With online commerce growth showing no signs of slowing, acquisition activity in the fulfillment sector has also accelerated, bringing heightened valuations for companies providing the infrastructure that make e-commerce possible. For example, Amazon saw its revenue rise from $75 billion in the first quarter of 2020 to over $125 billion in the fourth quarter, and Shopify reported a revenue jump from $470 million in the first quarter to $714 million in the second quarter. And even before the pandemic boom, enterprise logistics firms were investing in the trend, with deals like Walmart’s 2016 acquisition of jet.com and UPS Inc.’s 2018 launch of Ware2Go, the bank said.

“There is a ferocious land grab for customer accounts and warehousing partners to service these accounts,” Capstone said in its report. “For warehousing companies that have underutilized capacity or are looking to shift from storage to fulfillment models, there are some benefits to partnering with platforms that can deliver significant volume, as well as potential valuation premiums for their own businesses. The question remains whether the unit economics of partnering justifies the required investment in technology, racking/binning/sorting, and additional staffing.”

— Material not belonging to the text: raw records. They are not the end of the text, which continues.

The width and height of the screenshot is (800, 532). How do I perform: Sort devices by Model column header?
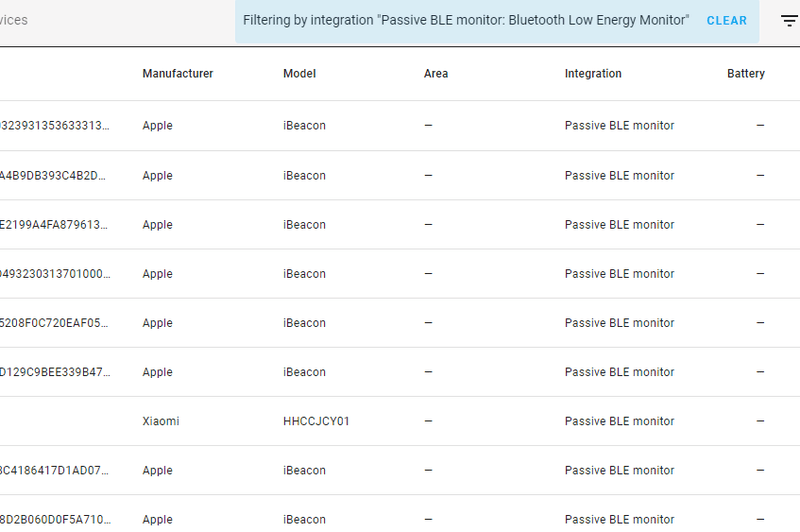tap(299, 74)
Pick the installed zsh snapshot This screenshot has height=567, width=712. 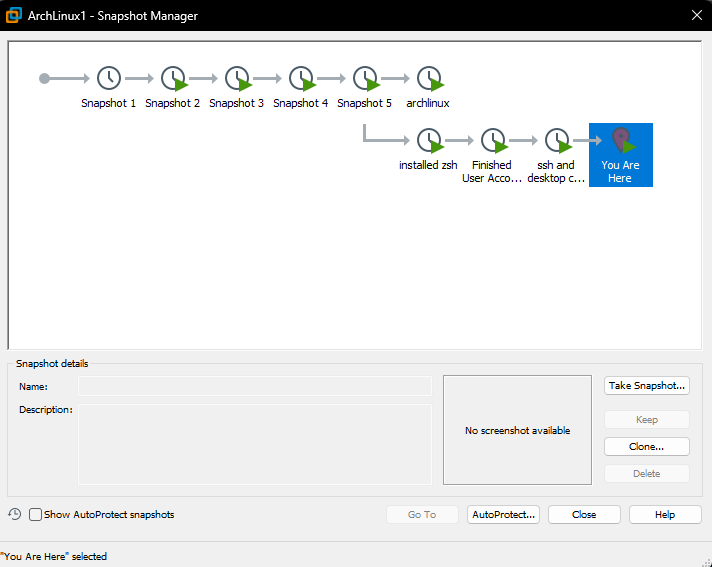pos(429,141)
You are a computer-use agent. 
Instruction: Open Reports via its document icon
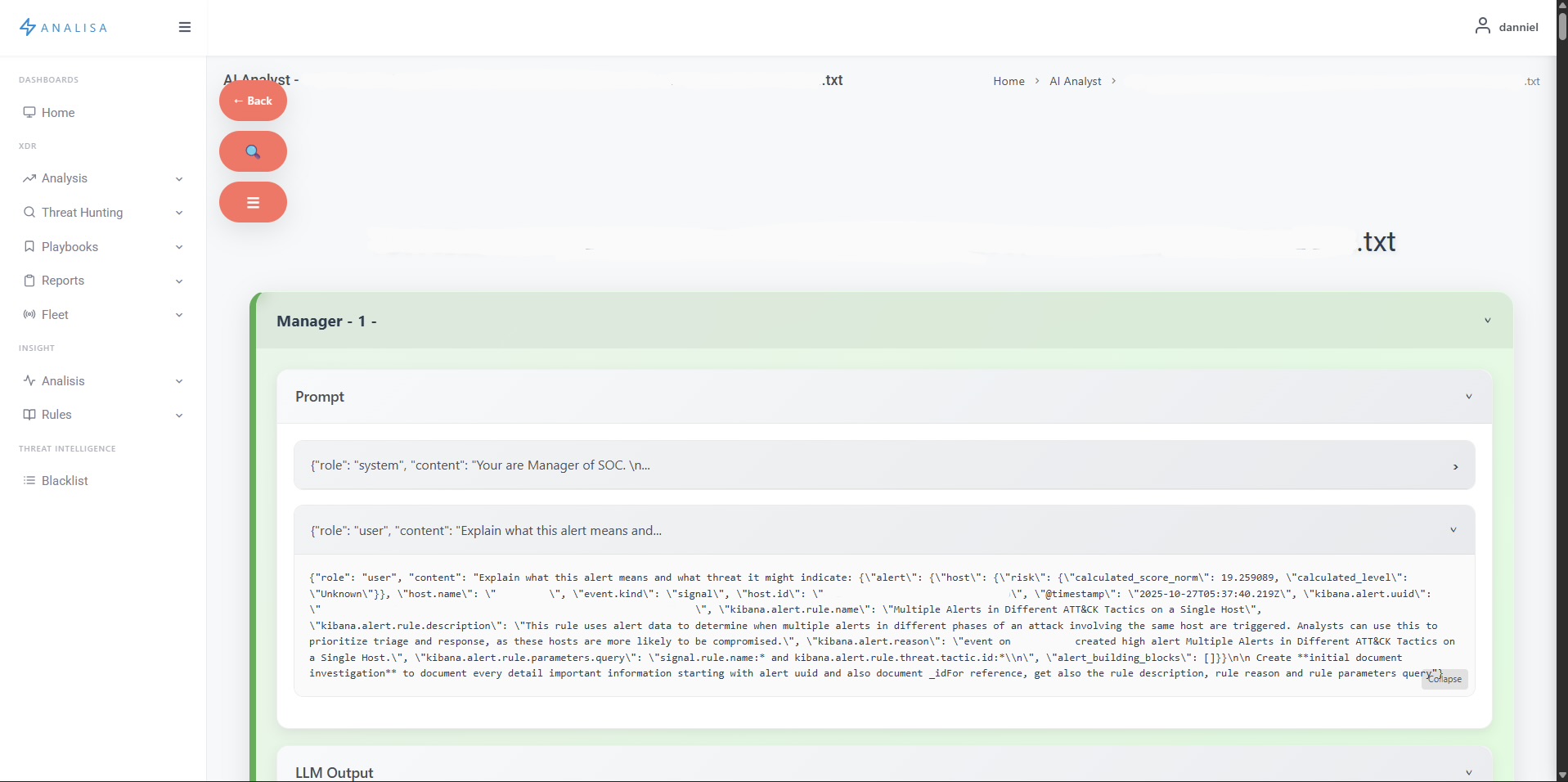tap(29, 281)
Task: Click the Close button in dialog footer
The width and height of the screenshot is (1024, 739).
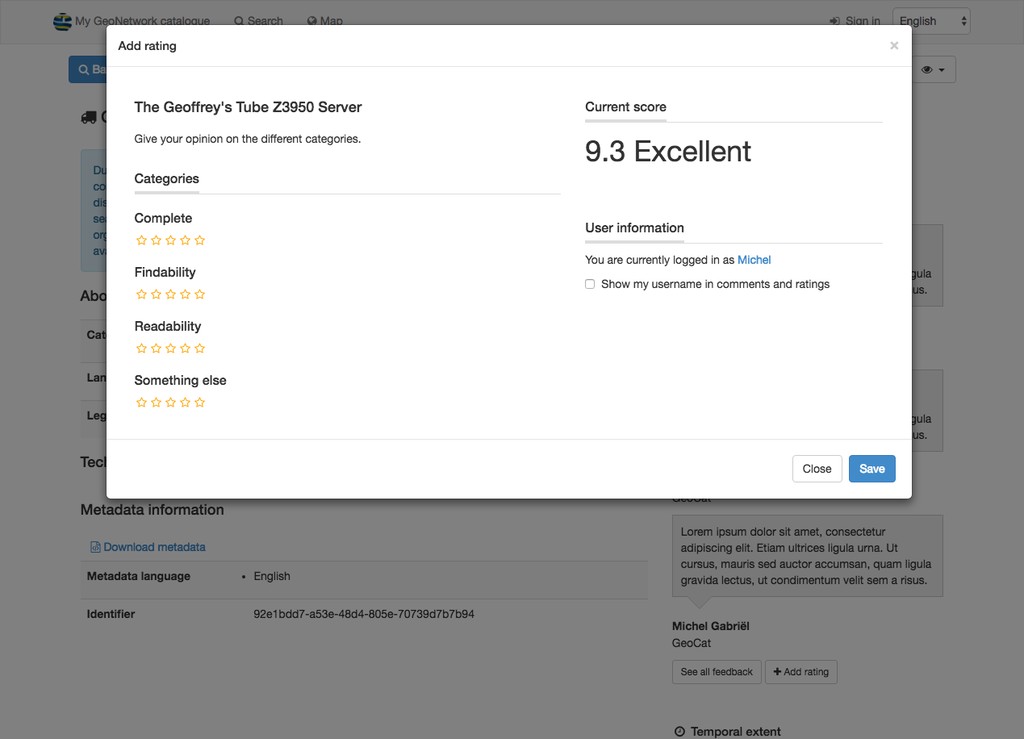Action: click(817, 469)
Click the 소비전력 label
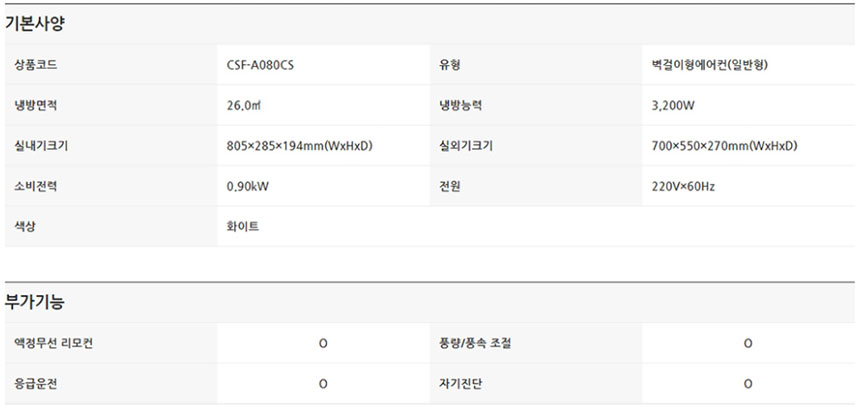The image size is (860, 409). pos(36,186)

In response, large supply chain companies value four main characteristics as they search for prime acquisition targets, Capstone said:

  • technology integration, featuring fast EDI implementation and e-commerce connectivity,
  • value added service, such as picking and packing, and custom packaging and delivery options,
  • footprint and scalability, with at least 500,000 square feet of capacity and a muti-market presence, and
  • transportation revenue, drawn from parcel management or last mile delivery and from brokerage operations.